Emerging growth company
If an emerging growth company, indicate by check mark if they registrant has elected not to use the extended transition period for complying with any new or revised financial accounting standards provided pursuant to Section 13(a) of the Exchange Act. o
Item 5.02 Departure of Directors or Certain Officers; Election of Directors; Appointment of Certain Officers; Compensatory Arrangements of Certain Officers.
On October 5, 2022, the Board of Directors of the Federal Home Loan Bank of Des Moines (“Bank”) adopted the 2023 Director Fee Policy (“Policy”), effective January 1, 2023. The Policy is subject to non-objection from the Federal Housing Finance Agency, which the Bank received on November 23, 2022. The Bank expects to compensate its directors in accordance with this Policy. The Policy provides for annual compensation, the reimbursement of reasonable expenses, performance requirements, and the ability to participate in the Bank’s deferred compensation program, as summarized below.
|Chair of Board of Directors||$||155,000|
|Vice Chair of Board of Directors||140,000|
|Chairs of Audit, Risk and Compliance, and Human Resources and Compensation Committees||135,000|
|Chairs of all other Board Committees||130,000|
|All other Directors||120,000|
The Bank will reimburse directors for necessary and reasonable expenses incurred in connection with the performance of their duties in accordance with the Bank’s Expense Reimbursement Policy.

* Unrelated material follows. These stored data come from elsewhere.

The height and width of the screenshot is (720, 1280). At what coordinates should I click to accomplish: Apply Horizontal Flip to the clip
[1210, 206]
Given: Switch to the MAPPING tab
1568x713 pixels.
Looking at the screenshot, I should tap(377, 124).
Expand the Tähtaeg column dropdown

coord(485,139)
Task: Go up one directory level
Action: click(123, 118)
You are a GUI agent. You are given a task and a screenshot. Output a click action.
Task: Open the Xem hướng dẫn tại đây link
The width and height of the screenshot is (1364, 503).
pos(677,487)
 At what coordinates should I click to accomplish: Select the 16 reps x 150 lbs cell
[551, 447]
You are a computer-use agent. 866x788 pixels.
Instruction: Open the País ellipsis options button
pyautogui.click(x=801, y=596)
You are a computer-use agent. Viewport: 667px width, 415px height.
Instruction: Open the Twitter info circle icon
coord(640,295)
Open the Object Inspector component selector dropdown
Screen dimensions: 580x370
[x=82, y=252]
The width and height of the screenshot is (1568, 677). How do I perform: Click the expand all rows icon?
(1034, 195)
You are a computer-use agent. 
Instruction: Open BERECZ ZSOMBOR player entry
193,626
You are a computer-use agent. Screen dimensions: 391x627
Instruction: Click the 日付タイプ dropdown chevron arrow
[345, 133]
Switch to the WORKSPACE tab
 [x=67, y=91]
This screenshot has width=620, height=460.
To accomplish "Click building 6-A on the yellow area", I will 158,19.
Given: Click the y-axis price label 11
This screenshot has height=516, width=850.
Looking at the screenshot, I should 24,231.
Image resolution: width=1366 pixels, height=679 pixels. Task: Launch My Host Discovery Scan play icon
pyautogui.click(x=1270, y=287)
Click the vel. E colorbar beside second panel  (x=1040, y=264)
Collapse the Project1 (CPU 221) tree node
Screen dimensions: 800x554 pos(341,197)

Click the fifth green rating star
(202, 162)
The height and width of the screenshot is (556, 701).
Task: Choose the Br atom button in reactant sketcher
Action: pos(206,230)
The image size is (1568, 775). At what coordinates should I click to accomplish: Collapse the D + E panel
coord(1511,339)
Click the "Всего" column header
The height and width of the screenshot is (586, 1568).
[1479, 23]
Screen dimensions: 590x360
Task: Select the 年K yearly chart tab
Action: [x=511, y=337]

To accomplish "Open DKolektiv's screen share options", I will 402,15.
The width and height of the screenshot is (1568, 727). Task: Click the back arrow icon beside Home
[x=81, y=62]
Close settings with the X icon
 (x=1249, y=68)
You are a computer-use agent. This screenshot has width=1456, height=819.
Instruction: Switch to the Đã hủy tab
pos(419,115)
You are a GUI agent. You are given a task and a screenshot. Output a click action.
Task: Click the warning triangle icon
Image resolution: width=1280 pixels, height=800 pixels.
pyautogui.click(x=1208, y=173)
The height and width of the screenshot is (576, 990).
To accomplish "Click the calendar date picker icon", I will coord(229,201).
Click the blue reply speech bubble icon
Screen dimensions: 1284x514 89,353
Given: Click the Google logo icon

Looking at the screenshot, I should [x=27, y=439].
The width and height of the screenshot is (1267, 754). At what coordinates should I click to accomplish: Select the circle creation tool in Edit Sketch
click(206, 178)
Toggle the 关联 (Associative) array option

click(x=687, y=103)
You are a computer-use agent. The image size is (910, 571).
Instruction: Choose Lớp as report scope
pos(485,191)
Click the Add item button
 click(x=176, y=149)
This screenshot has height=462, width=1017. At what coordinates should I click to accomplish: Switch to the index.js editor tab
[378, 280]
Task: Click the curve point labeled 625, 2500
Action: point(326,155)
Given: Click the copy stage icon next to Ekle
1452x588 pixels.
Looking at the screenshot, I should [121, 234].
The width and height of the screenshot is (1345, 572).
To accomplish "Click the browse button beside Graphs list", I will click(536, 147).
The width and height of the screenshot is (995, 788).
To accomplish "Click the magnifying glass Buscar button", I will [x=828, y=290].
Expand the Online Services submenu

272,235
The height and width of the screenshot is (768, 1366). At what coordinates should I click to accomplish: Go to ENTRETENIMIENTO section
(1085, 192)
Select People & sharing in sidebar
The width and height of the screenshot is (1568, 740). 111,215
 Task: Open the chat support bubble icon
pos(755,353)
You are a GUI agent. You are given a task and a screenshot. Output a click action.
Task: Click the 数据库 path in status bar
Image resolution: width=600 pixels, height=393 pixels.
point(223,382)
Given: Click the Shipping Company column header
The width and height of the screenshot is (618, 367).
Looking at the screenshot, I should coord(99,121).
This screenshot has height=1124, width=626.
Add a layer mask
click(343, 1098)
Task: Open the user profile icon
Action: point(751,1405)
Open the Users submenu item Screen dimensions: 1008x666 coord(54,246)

Directors are expected to attend all Board meetings and meetings of the committees on which they serve and are compensated quarterly, however the Bank has the right to withhold the fourth quarter payment in the even the director attends less than 75 percent of all required meetings. Further, if a Director serves on the Board for only a portion of a calendar year, or only serves as a Board Chair, Board Vice Chair, or Committee Chair for a portion of a calendar year, then the annual compensation to which such director is entitled for that calendar year shall be adjusted accordingly on a pro-rata basis. In addition, the Chair and Vice Chair of the Board have the authority to make other compensation adjustments, as necessary, for any director that fails to meet performance requirements.
Directors are eligible to participate in the Bank’s Deferral Plan for Directors. Under this plan, directors may elect to defer all or a portion of their directors’ fees.
The foregoing description of the 2023 Director Fee Policy is qualified in its entirety by reference to the copy of the 2023 Director Fee Policy included herein as Exhibit 99.1 and incorporated herein by reference.
Item 9.01 Financial Statements and Exhibits.
Exhibit Number 99.1 2023 Director Fee Policy
Exhibit Number 104 Cover Page Interactive Data File (embedded within the inline XBRL document)
Pursuant to the requirements of the Exchange Act, the registrant has duly caused this report to be signed on its behalf by the undersigned hereunto duly authorized.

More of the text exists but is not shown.